Preventing the Texas Water Plan From Becoming a Boondoggle
Texas lawmakers appear to be ready to start seriously funding water development and conservation in the state. They’re looking at creating a state-run program, with billions of dollars, that would pick projects based on need and efficacy, administered by an oversight board appointed by the Governor, Lieutenant Governor, and Speaker of the House.
But it all sounds awfully similar to another state-run grant program that has come under harsh review for a lack of oversight and accountability: the Cancer Prevention and Research Institute (CPRIT).

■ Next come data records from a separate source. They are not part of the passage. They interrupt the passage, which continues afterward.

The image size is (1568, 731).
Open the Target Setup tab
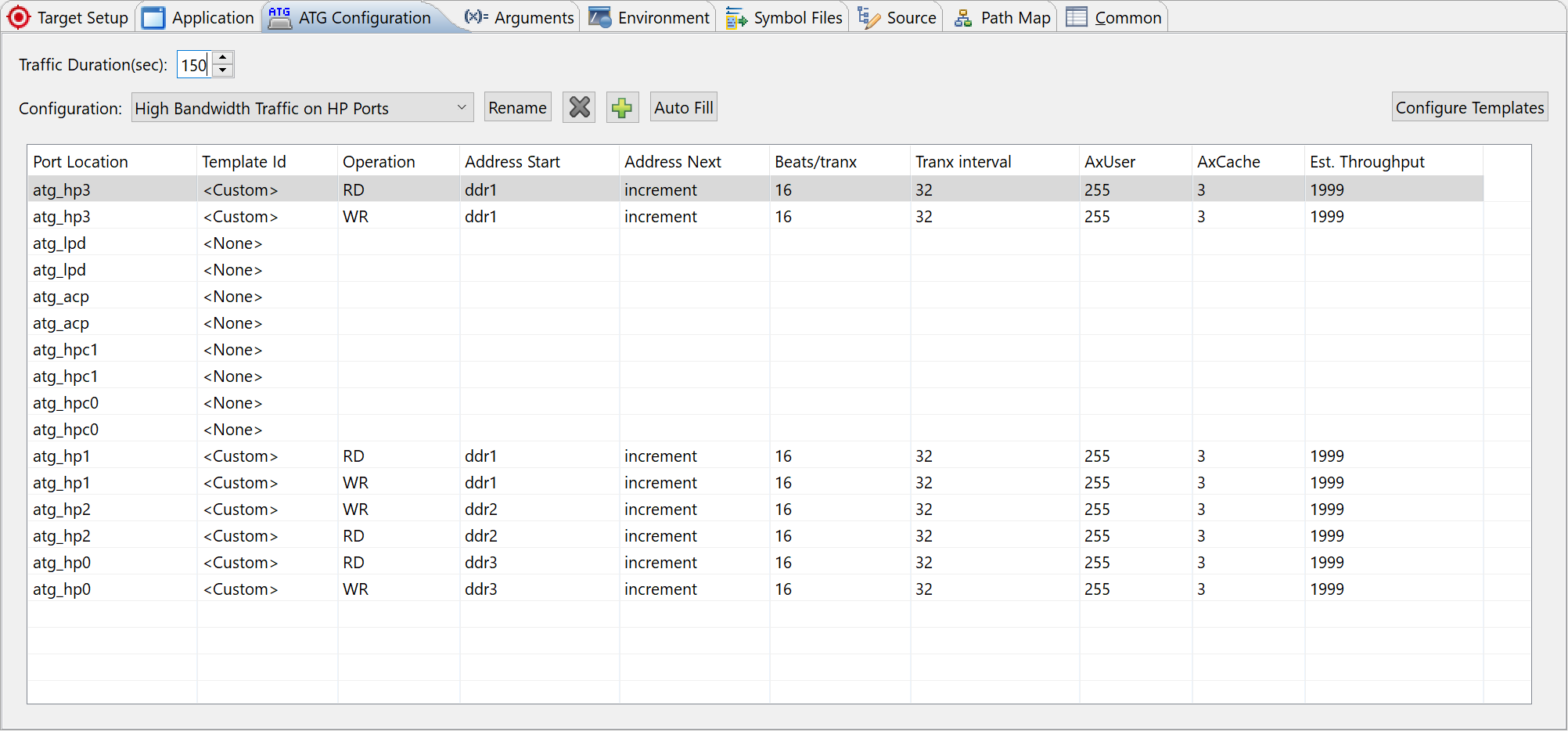pos(69,17)
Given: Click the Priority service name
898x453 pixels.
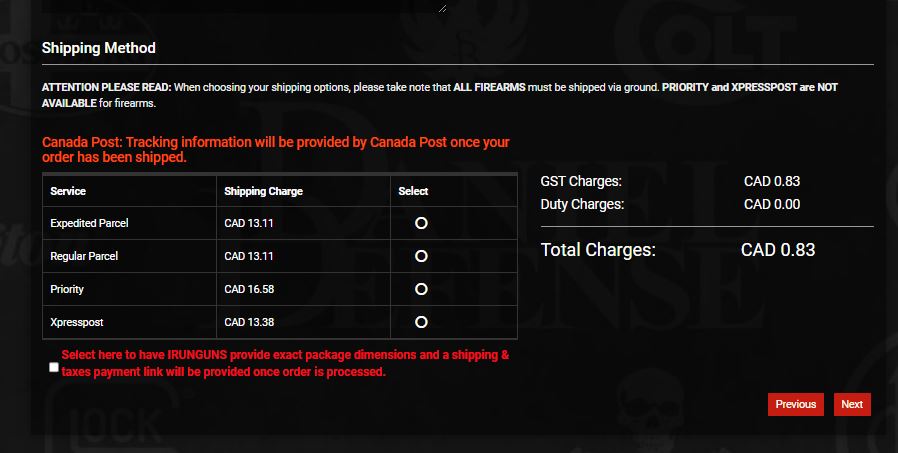Looking at the screenshot, I should [x=67, y=289].
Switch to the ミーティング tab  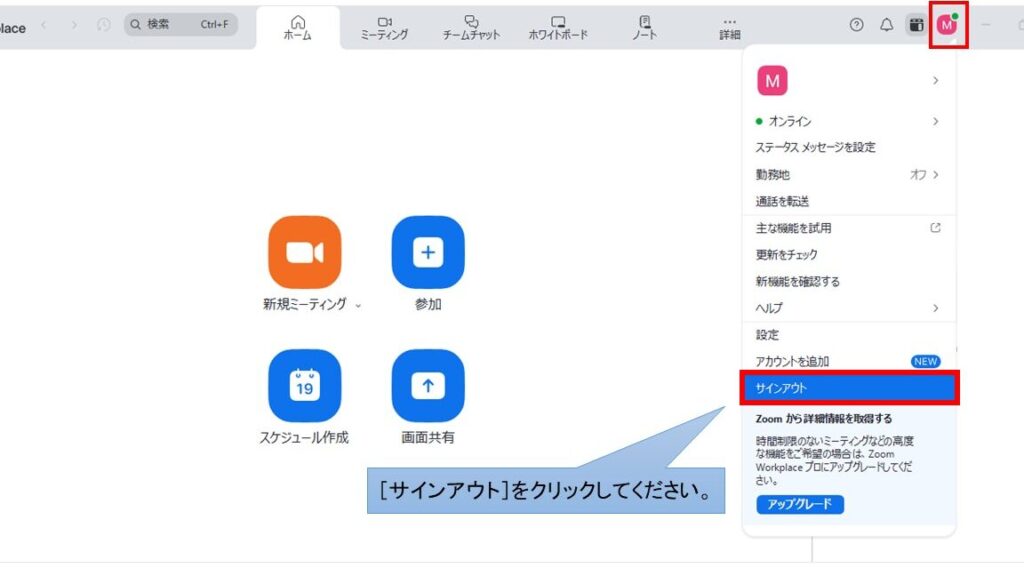tap(384, 27)
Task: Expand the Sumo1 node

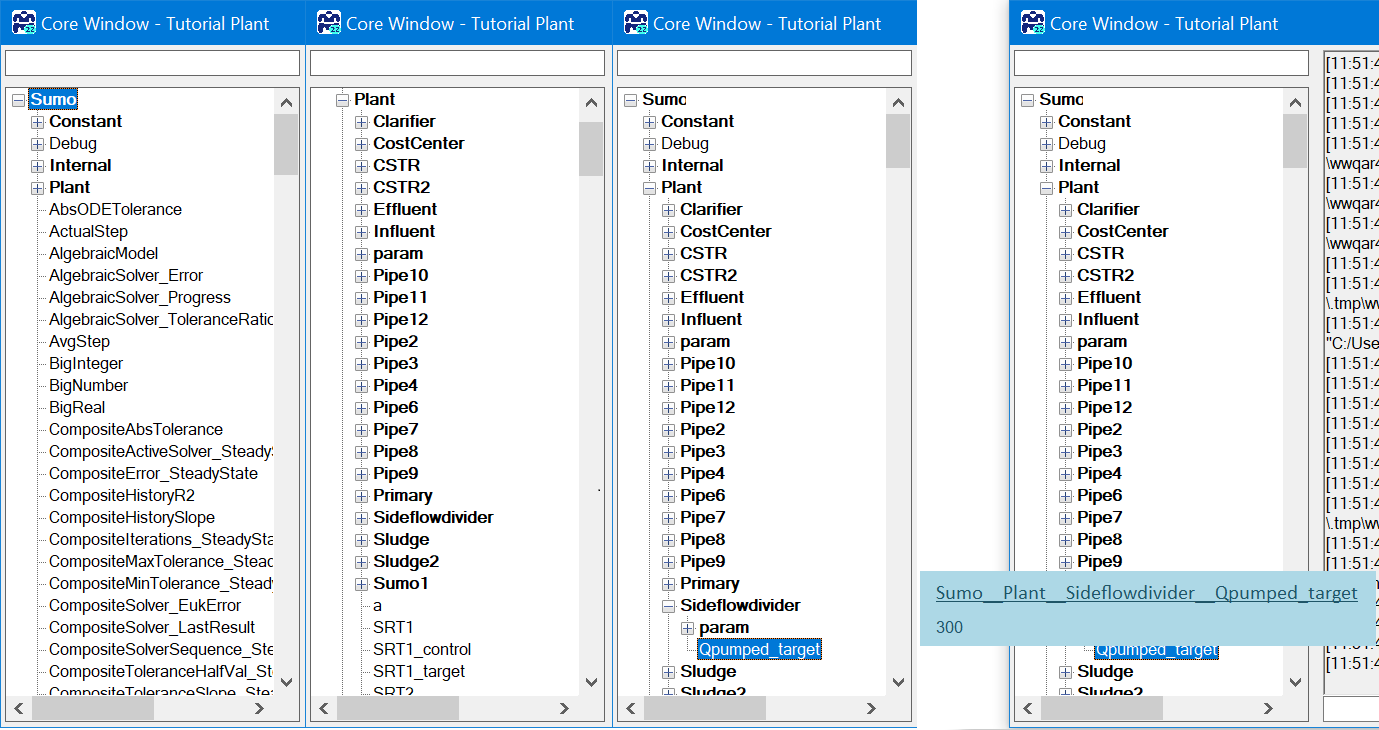Action: click(362, 584)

When it was voted in as a state constitutional amendment in 2007, CPRIT was planned to have access to $3 billion in state-purchased bonds over a ten-year period to offer grants and low-interest loans to companies researching cancer treatment. Like the proposed water infrastructure bank, it had an oversight committee appointed by the ‘Big Three’ of Texas politics: the Governor, Lieutenant Governor and Speaker of the House. But about halfway into its life, it has become a poster child for cronyism and inefficiency. Its research accounts are frozen, and a scathing state audit released last week found that the program needed to “significantly improve” its “transparency and accountability.”
Becca Aaronson of the Texas Tribune lays out what the auditors found:
“State auditors … found business and professional relationships between CPRIT’s management, CPRIT’s commercialization review council and donors who contributed to the CPRIT Foundation. They also found three grants that were approved without proper review — the executive director recommended the applications receive grants, but the peer review council did not — for a total of about $56.3 million.”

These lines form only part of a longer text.